- _What you need to do_: All entries that follow are to be printed exactly as written.

____ Data provided

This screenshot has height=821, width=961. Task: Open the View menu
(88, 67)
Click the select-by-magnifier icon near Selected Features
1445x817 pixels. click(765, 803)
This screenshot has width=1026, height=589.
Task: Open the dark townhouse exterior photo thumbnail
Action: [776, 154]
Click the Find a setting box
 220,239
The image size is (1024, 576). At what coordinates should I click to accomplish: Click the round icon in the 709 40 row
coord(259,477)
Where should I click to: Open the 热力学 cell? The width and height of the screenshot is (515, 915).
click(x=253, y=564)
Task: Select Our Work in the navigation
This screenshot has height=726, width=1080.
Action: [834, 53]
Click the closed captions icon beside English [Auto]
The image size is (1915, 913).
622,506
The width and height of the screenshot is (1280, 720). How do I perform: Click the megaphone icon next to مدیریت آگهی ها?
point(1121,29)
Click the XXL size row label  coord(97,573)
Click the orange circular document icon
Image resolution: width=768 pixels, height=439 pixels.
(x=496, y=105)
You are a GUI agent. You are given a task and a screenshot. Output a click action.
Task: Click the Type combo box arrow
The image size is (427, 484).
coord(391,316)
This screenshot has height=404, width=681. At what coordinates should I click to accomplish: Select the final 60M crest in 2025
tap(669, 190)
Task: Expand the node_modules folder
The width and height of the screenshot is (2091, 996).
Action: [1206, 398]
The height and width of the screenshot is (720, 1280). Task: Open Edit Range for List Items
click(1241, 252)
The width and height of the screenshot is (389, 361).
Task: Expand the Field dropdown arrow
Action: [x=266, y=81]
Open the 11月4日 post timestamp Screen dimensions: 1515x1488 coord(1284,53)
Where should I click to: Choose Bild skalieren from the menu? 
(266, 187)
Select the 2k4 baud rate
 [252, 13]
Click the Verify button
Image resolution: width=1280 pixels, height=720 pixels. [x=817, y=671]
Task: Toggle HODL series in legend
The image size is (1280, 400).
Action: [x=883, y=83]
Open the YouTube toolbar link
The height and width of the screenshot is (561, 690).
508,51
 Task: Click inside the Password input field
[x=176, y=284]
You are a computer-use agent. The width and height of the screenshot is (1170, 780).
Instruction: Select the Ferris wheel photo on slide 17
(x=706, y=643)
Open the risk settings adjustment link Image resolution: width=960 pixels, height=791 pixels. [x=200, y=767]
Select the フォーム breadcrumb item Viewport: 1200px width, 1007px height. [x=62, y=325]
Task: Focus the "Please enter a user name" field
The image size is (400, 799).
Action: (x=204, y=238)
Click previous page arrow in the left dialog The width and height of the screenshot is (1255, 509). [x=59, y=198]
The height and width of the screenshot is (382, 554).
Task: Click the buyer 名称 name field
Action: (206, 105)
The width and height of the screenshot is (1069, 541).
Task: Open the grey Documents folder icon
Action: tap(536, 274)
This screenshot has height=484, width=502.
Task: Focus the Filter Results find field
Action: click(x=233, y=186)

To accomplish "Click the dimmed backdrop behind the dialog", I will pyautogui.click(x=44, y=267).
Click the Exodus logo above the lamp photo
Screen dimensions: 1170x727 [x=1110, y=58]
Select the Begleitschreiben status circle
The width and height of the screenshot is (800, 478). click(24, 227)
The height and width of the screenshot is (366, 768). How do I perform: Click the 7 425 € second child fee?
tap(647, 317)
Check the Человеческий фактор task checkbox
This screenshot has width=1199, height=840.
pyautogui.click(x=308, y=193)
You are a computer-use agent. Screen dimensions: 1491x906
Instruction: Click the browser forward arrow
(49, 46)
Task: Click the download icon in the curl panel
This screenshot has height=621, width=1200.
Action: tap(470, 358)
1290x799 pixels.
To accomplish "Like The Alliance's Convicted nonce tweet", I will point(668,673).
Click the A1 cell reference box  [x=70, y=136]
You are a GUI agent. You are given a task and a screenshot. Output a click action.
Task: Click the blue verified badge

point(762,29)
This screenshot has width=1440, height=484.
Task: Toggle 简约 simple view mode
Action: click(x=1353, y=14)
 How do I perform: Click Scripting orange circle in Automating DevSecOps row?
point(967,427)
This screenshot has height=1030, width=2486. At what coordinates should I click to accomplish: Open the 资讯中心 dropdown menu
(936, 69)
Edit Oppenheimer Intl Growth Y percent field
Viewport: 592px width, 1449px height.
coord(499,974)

________

- _Solution to this problem_:
This screenshot has height=821, width=961. Task: Open the View menu
(88, 67)
Click the select-by-magnifier icon near Selected Features
1445x817 pixels. click(765, 803)
This screenshot has width=1026, height=589.
Task: Open the dark townhouse exterior photo thumbnail
Action: [776, 154]
Click the Find a setting box
 220,239
The image size is (1024, 576). At what coordinates should I click to accomplish: Click the round icon in the 709 40 row
coord(259,477)
Where should I click to: Open the 热力学 cell? The width and height of the screenshot is (515, 915).
click(x=253, y=564)
Task: Select Our Work in the navigation
This screenshot has height=726, width=1080.
Action: [834, 53]
Click the closed captions icon beside English [Auto]
The image size is (1915, 913).
622,506
The width and height of the screenshot is (1280, 720). How do I perform: Click the megaphone icon next to مدیریت آگهی ها?
point(1121,29)
Click the XXL size row label  coord(97,573)
Click the orange circular document icon
Image resolution: width=768 pixels, height=439 pixels.
(x=496, y=105)
You are a GUI agent. You are given a task and a screenshot. Output a click action.
Task: Click the Type combo box arrow
The image size is (427, 484).
coord(391,316)
This screenshot has height=404, width=681. At what coordinates should I click to accomplish: Select the final 60M crest in 2025
tap(669, 190)
Task: Expand the node_modules folder
The width and height of the screenshot is (2091, 996).
Action: [1206, 398]
The height and width of the screenshot is (720, 1280). Task: Open Edit Range for List Items
click(1241, 252)
The width and height of the screenshot is (389, 361).
Task: Expand the Field dropdown arrow
Action: [x=266, y=81]
Open the 11月4日 post timestamp Screen dimensions: 1515x1488 coord(1284,53)
Where should I click to: Choose Bild skalieren from the menu? 
(266, 187)
Select the 2k4 baud rate
 [252, 13]
Click the Verify button
Image resolution: width=1280 pixels, height=720 pixels. [x=817, y=671]
Task: Toggle HODL series in legend
The image size is (1280, 400).
Action: [x=883, y=83]
Open the YouTube toolbar link
The height and width of the screenshot is (561, 690).
508,51
 Task: Click inside the Password input field
[x=176, y=284]
You are a computer-use agent. The width and height of the screenshot is (1170, 780).
Instruction: Select the Ferris wheel photo on slide 17
(x=706, y=643)
Open the risk settings adjustment link Image resolution: width=960 pixels, height=791 pixels. [x=200, y=767]
Select the フォーム breadcrumb item Viewport: 1200px width, 1007px height. [x=62, y=325]
Task: Focus the "Please enter a user name" field
The image size is (400, 799).
Action: (x=204, y=238)
Click previous page arrow in the left dialog The width and height of the screenshot is (1255, 509). [x=59, y=198]
The height and width of the screenshot is (382, 554).
Task: Click the buyer 名称 name field
Action: (206, 105)
The width and height of the screenshot is (1069, 541).
Task: Open the grey Documents folder icon
Action: tap(536, 274)
This screenshot has height=484, width=502.
Task: Focus the Filter Results find field
Action: click(x=233, y=186)

To accomplish "Click the dimmed backdrop behind the dialog", I will pyautogui.click(x=44, y=267).
Click the Exodus logo above the lamp photo
Screen dimensions: 1170x727 [x=1110, y=58]
Select the Begleitschreiben status circle
The width and height of the screenshot is (800, 478). click(24, 227)
The height and width of the screenshot is (366, 768). How do I perform: Click the 7 425 € second child fee?
tap(647, 317)
Check the Человеческий фактор task checkbox
This screenshot has width=1199, height=840.
pyautogui.click(x=308, y=193)
You are a computer-use agent. Screen dimensions: 1491x906
Instruction: Click the browser forward arrow
(49, 46)
Task: Click the download icon in the curl panel
This screenshot has height=621, width=1200.
Action: tap(470, 358)
1290x799 pixels.
To accomplish "Like The Alliance's Convicted nonce tweet", I will point(668,673).
Click the A1 cell reference box  [x=70, y=136]
You are a GUI agent. You are given a task and a screenshot. Output a click action.
Task: Click the blue verified badge

point(762,29)
This screenshot has width=1440, height=484.
Task: Toggle 简约 simple view mode
Action: click(x=1353, y=14)
 How do I perform: Click Scripting orange circle in Automating DevSecOps row?
point(967,427)
This screenshot has height=1030, width=2486. At what coordinates should I click to accomplish: Open the 资讯中心 dropdown menu
(936, 69)
Edit Oppenheimer Intl Growth Y percent field
Viewport: 592px width, 1449px height.
coord(499,974)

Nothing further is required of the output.